Test your riddles beforehand. They are very hard to make challenging while not impossible.

I rarely require more than two puzzle clues to solve the larger puzzle. I want the PC's to find over 80% of such clues. As there are two clues, they should solve the combined puzzle about 70% of the time if that is part of the campaign arc. Players feel clever for putting the two items together... perhaps disproportionate to the difficulty of the challenge.

Perhaps a wood carving of druidic activity raising hands to a smokey offering is nested in a prior adventure. The specific moon should be given to inquisitive PC's... a full moon by many druidic traditions. Clever PC's can arrive at the standing stones in time for the correct moon. The runes on the altar could poetically invite the faithful to burn mistletoe in offering.

"Be ye strong of heart,
A flame of mistle twig you shall start."

Slightly archaic, but enough to prompt most PC's.

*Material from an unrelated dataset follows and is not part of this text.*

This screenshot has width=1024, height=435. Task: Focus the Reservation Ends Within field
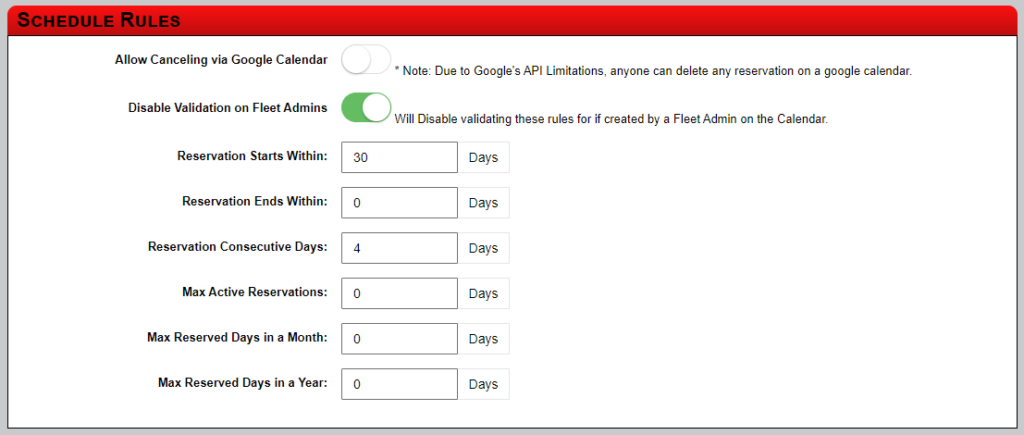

(Traipsing into the woods looking for mistletoe.) Under the correct moon, the spell's formulation appears in the smoke. Do different moons or offerings produce different spells?

If you go all PBS-Nova-Astronomy on this puzzle, you will be faced with either abstracting your fantasy astronomy into a bland knowledge check or invested too much effort into building a working physical system.
 

Satyrn

First Post
I don't understand how your poetry relates to the picture at all. It's all so dense.

My players stumbled over a single sentence last week because I accidentally split it up to seem like two separate phrases. And I thought it was so very simple.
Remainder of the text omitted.